> [The data]
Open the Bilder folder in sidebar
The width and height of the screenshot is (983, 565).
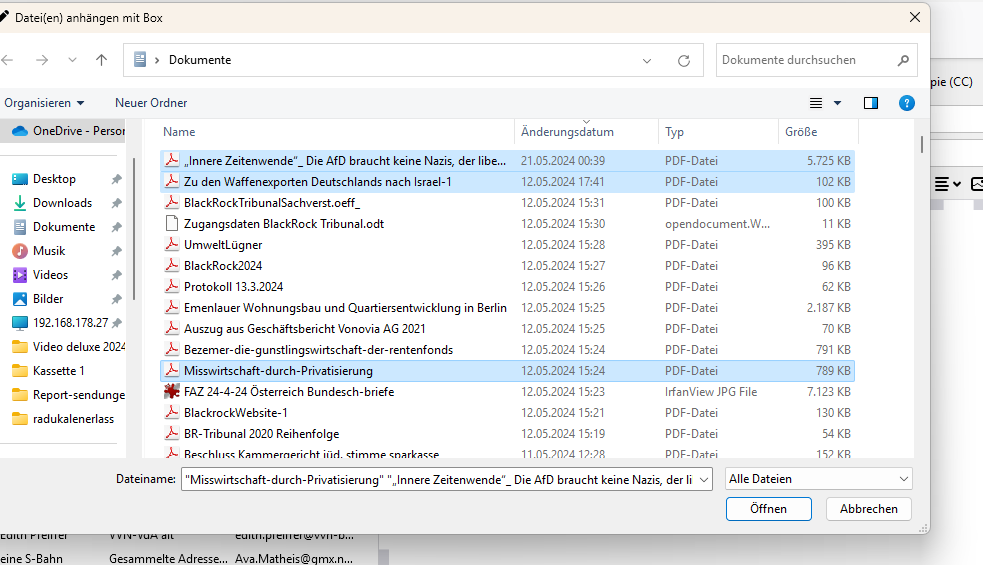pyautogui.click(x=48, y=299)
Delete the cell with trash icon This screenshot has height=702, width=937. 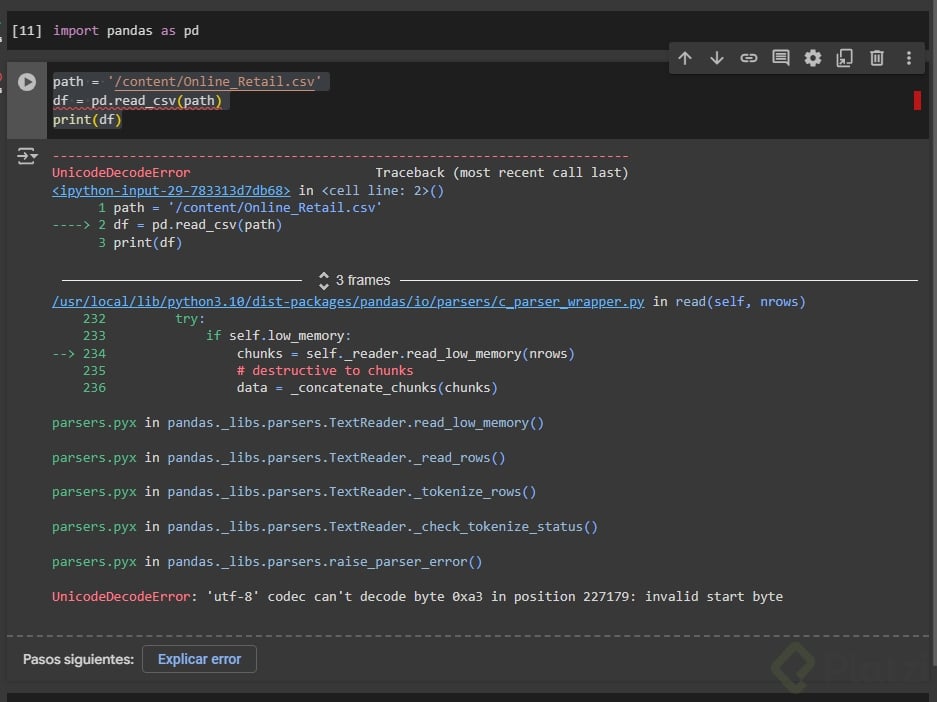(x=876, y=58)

...

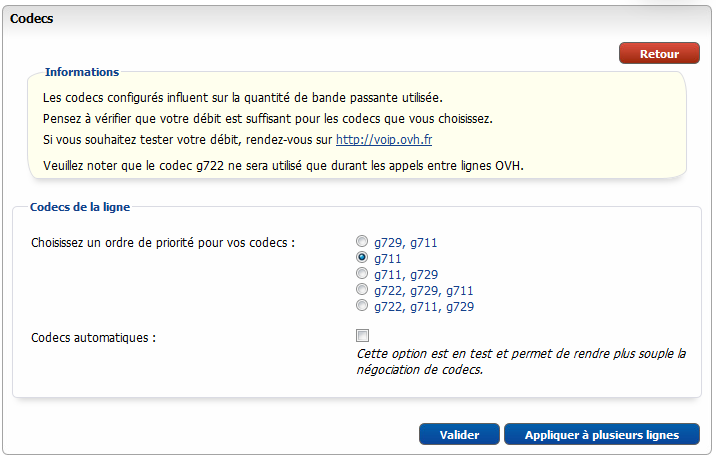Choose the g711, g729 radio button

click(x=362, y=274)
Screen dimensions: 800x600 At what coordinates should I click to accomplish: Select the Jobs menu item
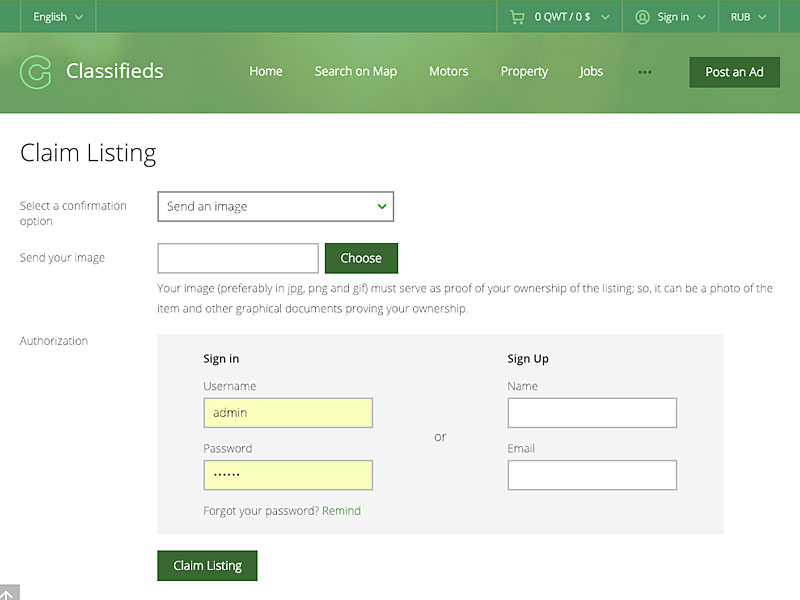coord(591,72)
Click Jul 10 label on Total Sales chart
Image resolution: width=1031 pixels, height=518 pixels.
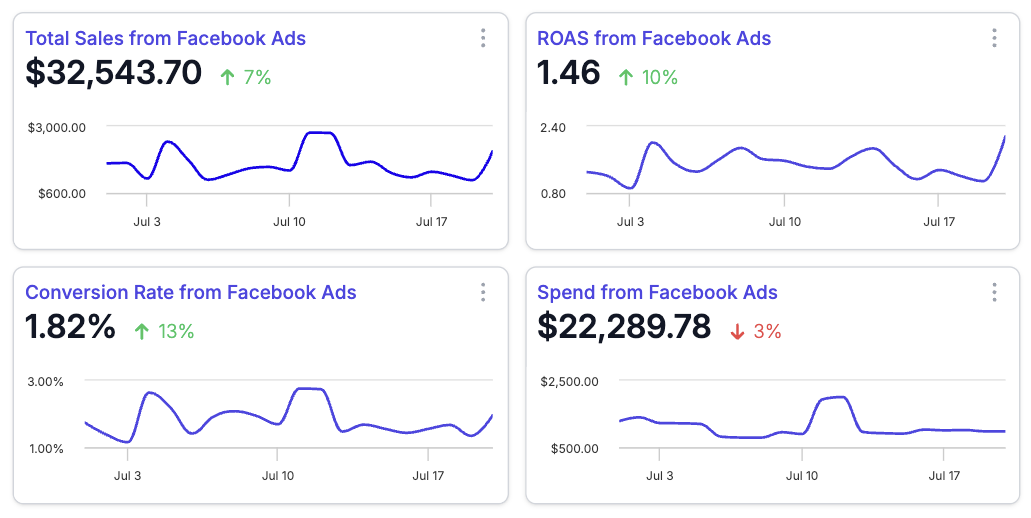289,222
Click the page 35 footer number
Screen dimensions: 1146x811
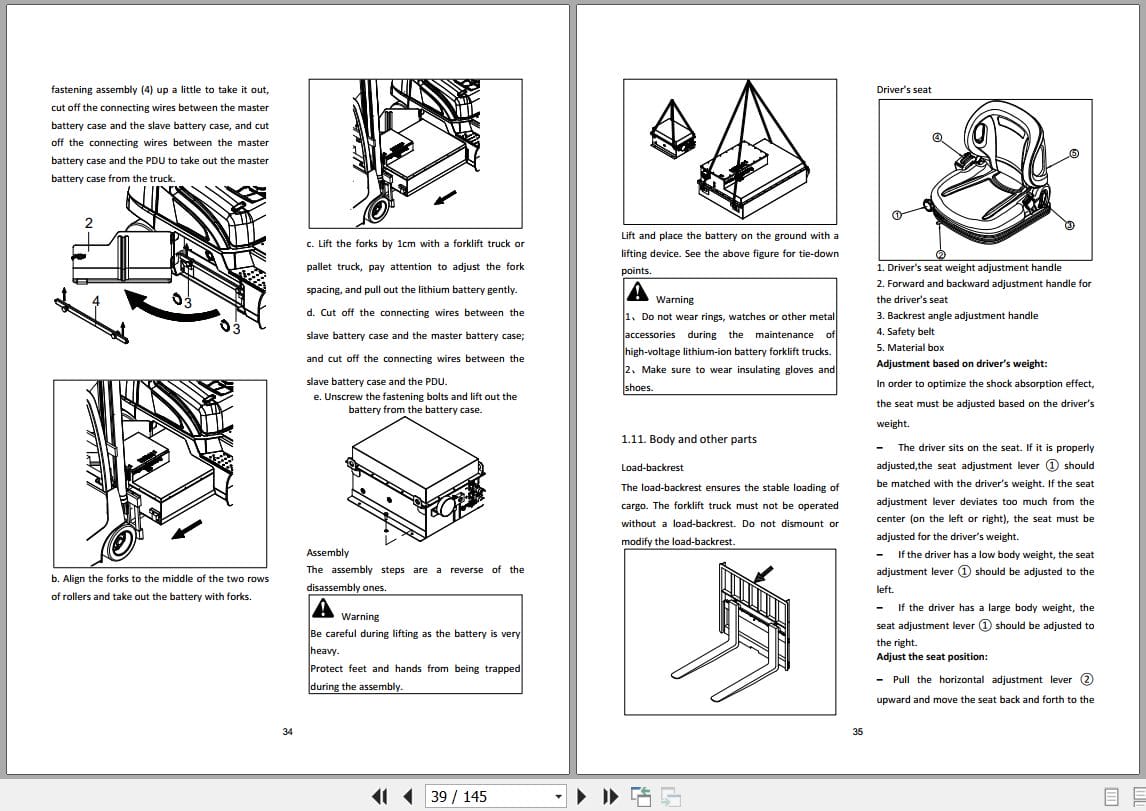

> [Assignment] In the data above, start at the line holding "Screen dimensions: 800x600" and stop after the line holding "Screen dimensions: 1146x811"; write out those lines exactly, without pictures.

> [Answer to this problem]
Screen dimensions: 800x600 At what coordinates should I click to accomplish: Select the Jobs menu item
coord(591,72)
Click Jul 10 label on Total Sales chart
Image resolution: width=1031 pixels, height=518 pixels.
289,222
Click the page 35 footer number
Screen dimensions: 1146x811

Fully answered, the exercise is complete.